Le déficit commercial de l’Afrique avec la Chine s’est creusé de 34,48 % au cours des huit premiers mois de 2026, comparativement à la même période en 2025, pour s’établir à 80,07 milliards USD, selon des données publiées par l’administration générale des douanes chinoises. Les exportations de l’empire du Milieu vers les pays africains ont augmenté de 25,8 % entre le 1er janvier et le 31 août de l’année en cours, à 177 milliards USD.
Durant la même période, les importations chinoises en provenance du continent ont atteint 96,93 milliards USD, un montant en hausse de 19 % par rapport aux huit premiers mois de 2025. Les échanges commerciaux sino-africains ont ainsi culminé à 273,94 milliards USD durant les huit premiers mois de 2026, ce qui représente une augmentation de 23,3 % par rapport à la même période de 2025.
L’envolée du déficit commercial de l’Afrique avec le géant asiatique survient dans un contexte marqué par la montée des barrières douanières érigées par les États-Unis et l’Union européenne, qui contribuent, avec les surcapacités de certaines industries chinoises, à une réorientation des exportations de Pékin vers des marchés alternatifs comme l’Afrique, l’Asie du Sud-Est et l’Amérique latine. La croissance à deux chiffres des importations chinoises provenant du continent reflète notamment la vigueur des achats de matières premières, en particulier de minerais et de produits énergétiques.
Il reste toutefois difficile d’isoler, sur les huit premiers mois de l’année, l’impact de la politique chinoise d’exemption des droits de douane sur les importations en provenance des pays africains avec lesquels Pékin entretient des relations diplomatiques (53 pays), de celui de l’évolution des prix et des volumes de matières premières, d’autant que son extension aux 20 pays africains non-PMA n’est entrée en vigueur que le 1er mai 2026.

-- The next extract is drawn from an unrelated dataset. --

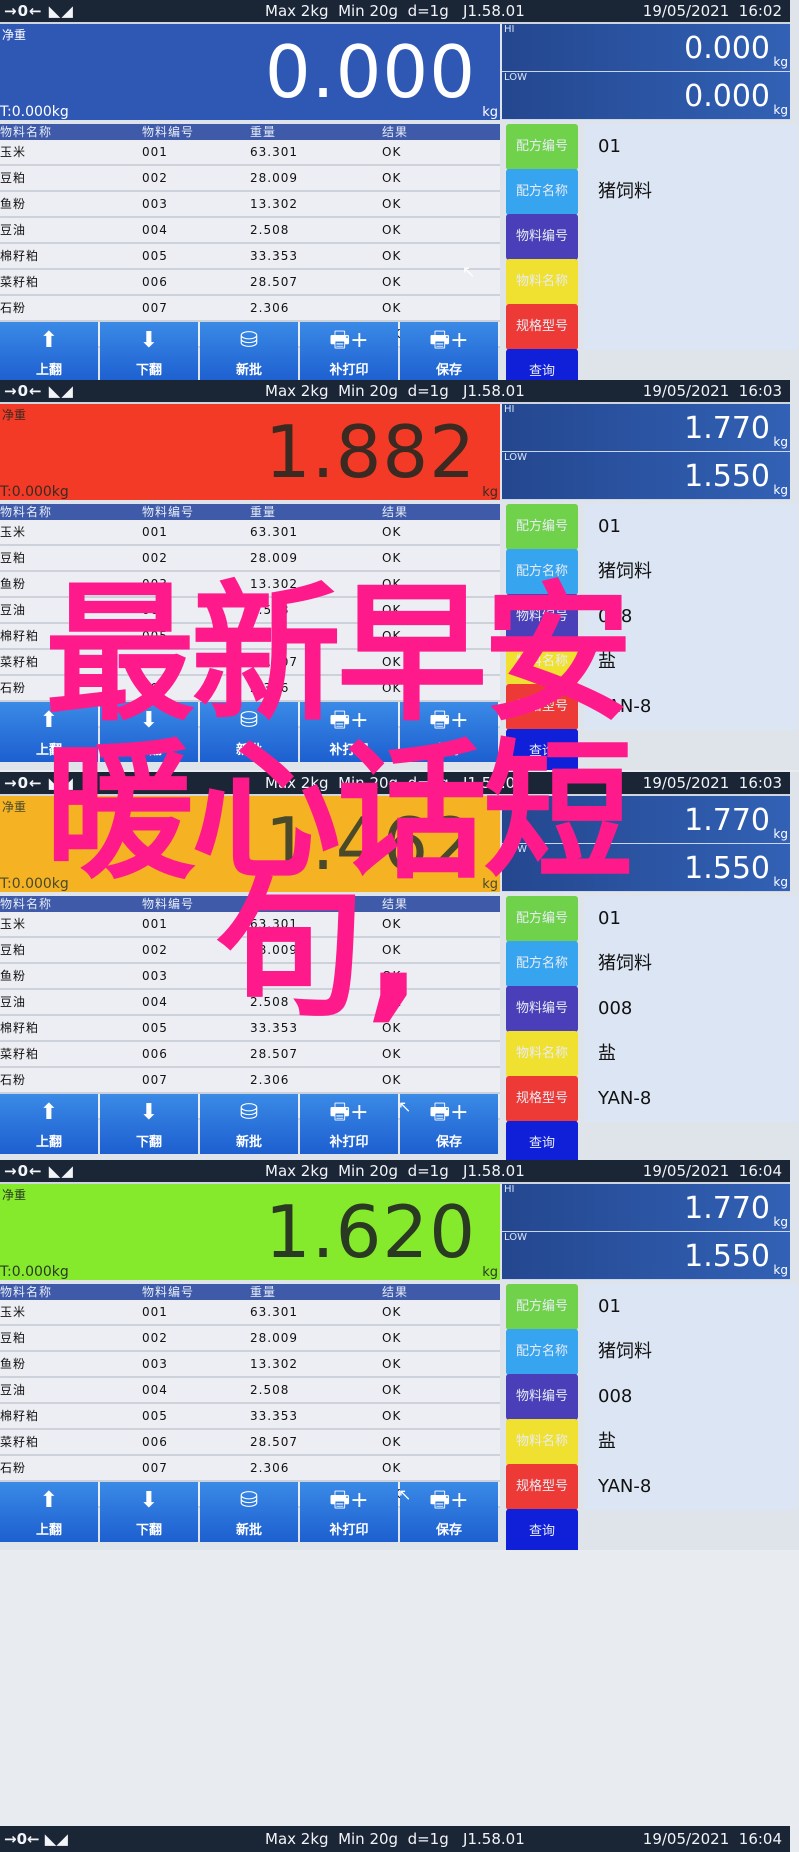  Describe the element at coordinates (646, 48) in the screenshot. I see `hi-limit: HI 0.000 kg` at that location. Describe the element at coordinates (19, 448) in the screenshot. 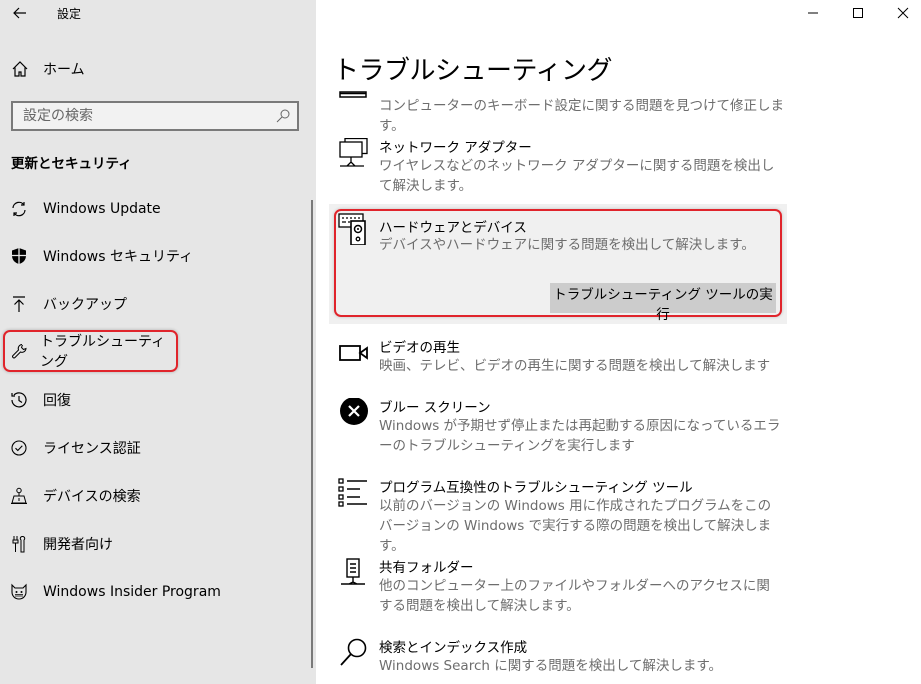

I see `check-circle-icon` at that location.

De surcroît, l’exemption généralisée des droits de douane accordée par l’empire du Milieu à tous ses partenaires commerciaux africains à l’exception de l’Eswatini, le dernier allié de Taïwan sur le continent, intervient alors que 33 pays du continent bénéficiaient déjà depuis le 1er décembre 2024 du traitement tarifaire nul offert par Pékin aux pays les moins avancés (PMA).
Déséquilibres structurels
Le déficit commercial chronique du continent avec la Chine s’explique essentiellement par des déséquilibres structurels persistants liés à la nature des produits faisant l’objet d’échanges bilatéraux. Les exportations africaines vers la Chine restent largement concentrées sur les matières premières et les produits peu transformés, notamment les minerais, les hydrocarbures et certains produits agricoles, tandis que les exportations de « l’usine du monde » vers le continent sont dominées par les produits manufacturés, notamment les machines, équipements, biens électroniques et technologies liées aux infrastructures et aux énergies renouvelables.

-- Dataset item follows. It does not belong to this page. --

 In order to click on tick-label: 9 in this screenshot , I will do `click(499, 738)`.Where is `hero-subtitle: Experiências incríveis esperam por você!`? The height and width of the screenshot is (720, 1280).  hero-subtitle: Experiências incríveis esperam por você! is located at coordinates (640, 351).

Les traitements tarifaires nuls accordés aux pays africains pour réduire les déséquilibres caractérisant ses relations commerciales avec le continent n’ont pas permis de rectifier le tir. Les droits de douane nuls peuvent accroître les volumes des biens exportés, mais ne garantissent pas une hausse de leur valeur ajoutée des exportations africaines. Selon les experts, seules des mesures qui permettent de s’attaquer à la faiblesse des capacités industrielles, au manque de transformation des matières premières et aux goulets d’étranglement logistiques sont capables de réduire le déficit de l’Afrique avec la Chine.

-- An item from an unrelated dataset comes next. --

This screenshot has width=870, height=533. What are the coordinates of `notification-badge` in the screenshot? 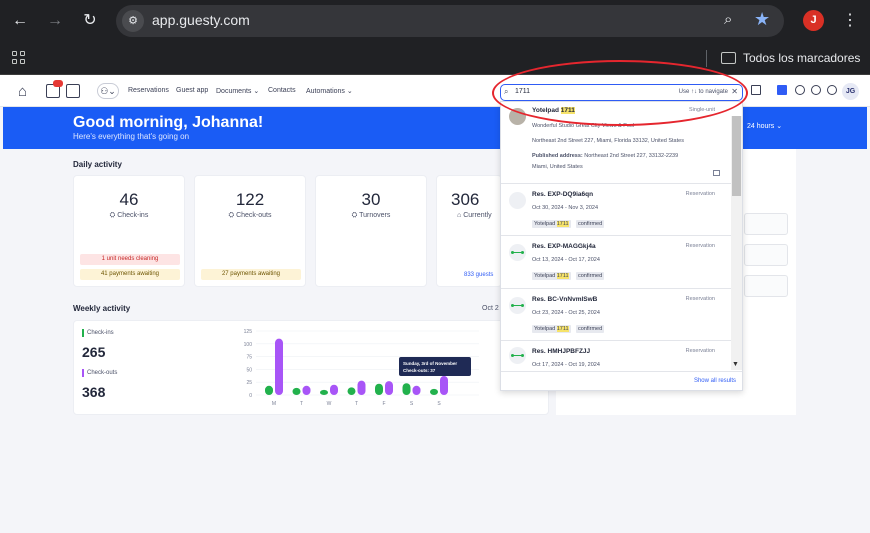 It's located at (58, 84).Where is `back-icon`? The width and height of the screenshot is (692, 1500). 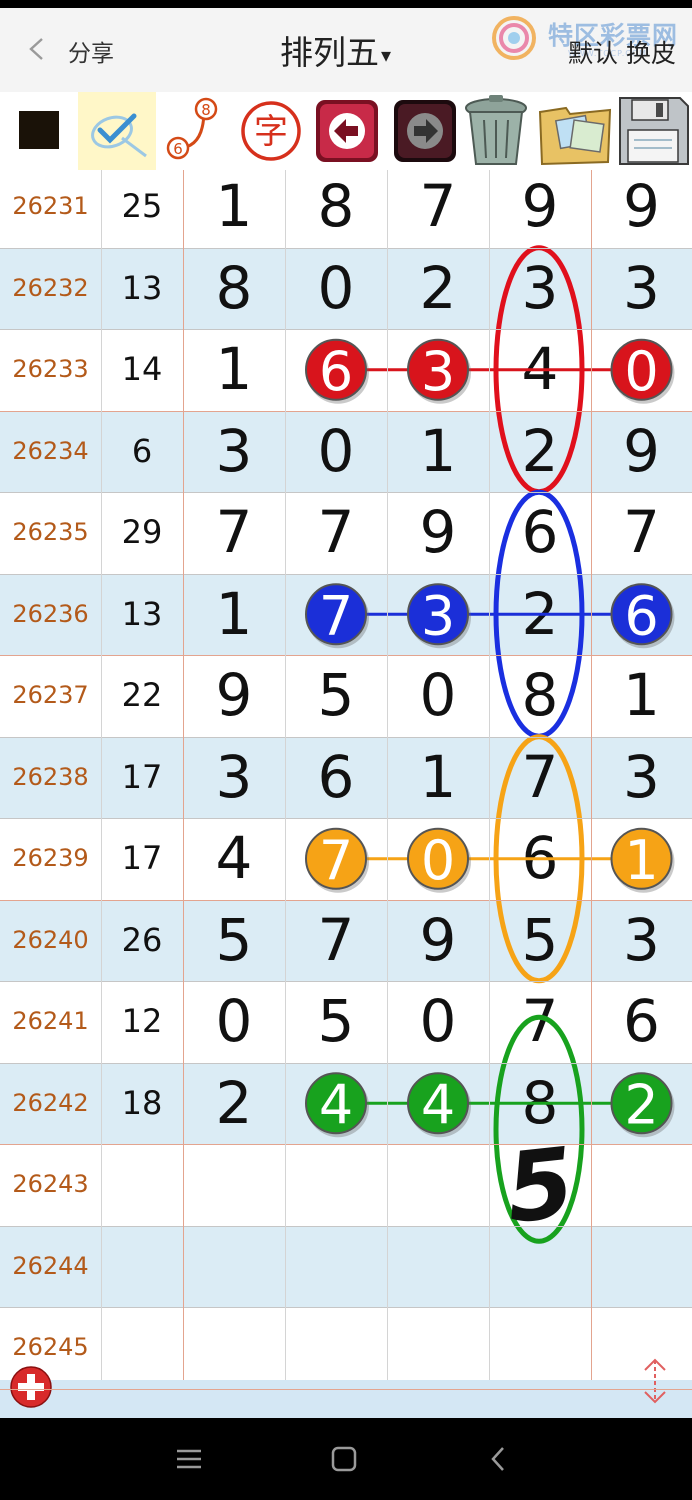 back-icon is located at coordinates (37, 49).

Dans un rapport publié récemment, la Banque africaine d’import-export (Afreximbank) a d’ailleurs estimé que le continent ne peut tirer pleinement parti du traitement tarifaire nul offert par la Chine qu’en lançant des réformes visant à lever certains obstacles structurels et opérationnels.
Il s’agit notamment de développer des chaînes de valeur régionales dans des secteurs à fort potentiel (transformation de produits agricoles, industrie légère, traitement des minerais, etc.), de renforcer les infrastructures et corridors logistiques (zones industrielles à proximité des ports, liaisons ferroviaires intégrées, ports secs, réseaux d’entrepôts frigorifiques), d’aligner les exportations sur les préférences en constante évolution des consommateurs chinois et de consolider les mécanismes de financement du commerce, comme l’assurance-crédit à l’exportation et les prêts commerciaux libellés en yuan chinois.